• **The problem**
Count the lines of the records below that hold the word "every", and give only the number.

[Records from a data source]

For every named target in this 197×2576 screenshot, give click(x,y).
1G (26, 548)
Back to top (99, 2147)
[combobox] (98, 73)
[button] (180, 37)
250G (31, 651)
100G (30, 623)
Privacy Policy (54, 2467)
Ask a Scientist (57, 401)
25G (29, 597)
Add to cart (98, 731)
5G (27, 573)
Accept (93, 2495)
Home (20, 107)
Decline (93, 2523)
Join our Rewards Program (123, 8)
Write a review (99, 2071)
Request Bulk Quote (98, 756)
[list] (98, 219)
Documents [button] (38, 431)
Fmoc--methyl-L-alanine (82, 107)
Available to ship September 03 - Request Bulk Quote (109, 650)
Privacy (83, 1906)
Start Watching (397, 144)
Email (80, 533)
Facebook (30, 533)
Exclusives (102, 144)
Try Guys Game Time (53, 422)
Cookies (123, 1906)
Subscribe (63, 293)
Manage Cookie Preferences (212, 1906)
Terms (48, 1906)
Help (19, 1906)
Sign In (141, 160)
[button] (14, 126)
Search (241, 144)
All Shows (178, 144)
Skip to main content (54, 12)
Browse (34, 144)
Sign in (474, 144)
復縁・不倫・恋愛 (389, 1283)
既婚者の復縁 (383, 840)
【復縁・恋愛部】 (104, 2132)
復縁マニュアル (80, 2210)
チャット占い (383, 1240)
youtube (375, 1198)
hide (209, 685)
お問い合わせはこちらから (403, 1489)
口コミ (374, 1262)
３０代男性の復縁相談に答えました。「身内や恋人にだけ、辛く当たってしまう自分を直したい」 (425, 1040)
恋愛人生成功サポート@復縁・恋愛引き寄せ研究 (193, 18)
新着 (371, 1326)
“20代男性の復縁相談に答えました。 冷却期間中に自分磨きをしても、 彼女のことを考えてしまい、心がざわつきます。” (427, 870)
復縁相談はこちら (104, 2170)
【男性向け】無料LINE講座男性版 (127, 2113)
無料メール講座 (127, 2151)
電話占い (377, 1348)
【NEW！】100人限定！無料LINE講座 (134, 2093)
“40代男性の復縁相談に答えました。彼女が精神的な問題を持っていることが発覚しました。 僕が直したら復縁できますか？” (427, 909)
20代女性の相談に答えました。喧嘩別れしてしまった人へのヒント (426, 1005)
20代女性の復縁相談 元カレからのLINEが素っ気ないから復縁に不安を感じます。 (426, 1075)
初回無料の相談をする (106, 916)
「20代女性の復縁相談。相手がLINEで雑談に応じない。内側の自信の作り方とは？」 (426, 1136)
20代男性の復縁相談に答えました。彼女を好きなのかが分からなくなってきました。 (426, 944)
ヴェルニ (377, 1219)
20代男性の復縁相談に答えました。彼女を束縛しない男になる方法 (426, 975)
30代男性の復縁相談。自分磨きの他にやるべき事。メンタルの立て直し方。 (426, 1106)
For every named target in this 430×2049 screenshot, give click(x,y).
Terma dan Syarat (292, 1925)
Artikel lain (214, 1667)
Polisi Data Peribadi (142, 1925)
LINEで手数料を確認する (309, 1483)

• **Exercise solution**
2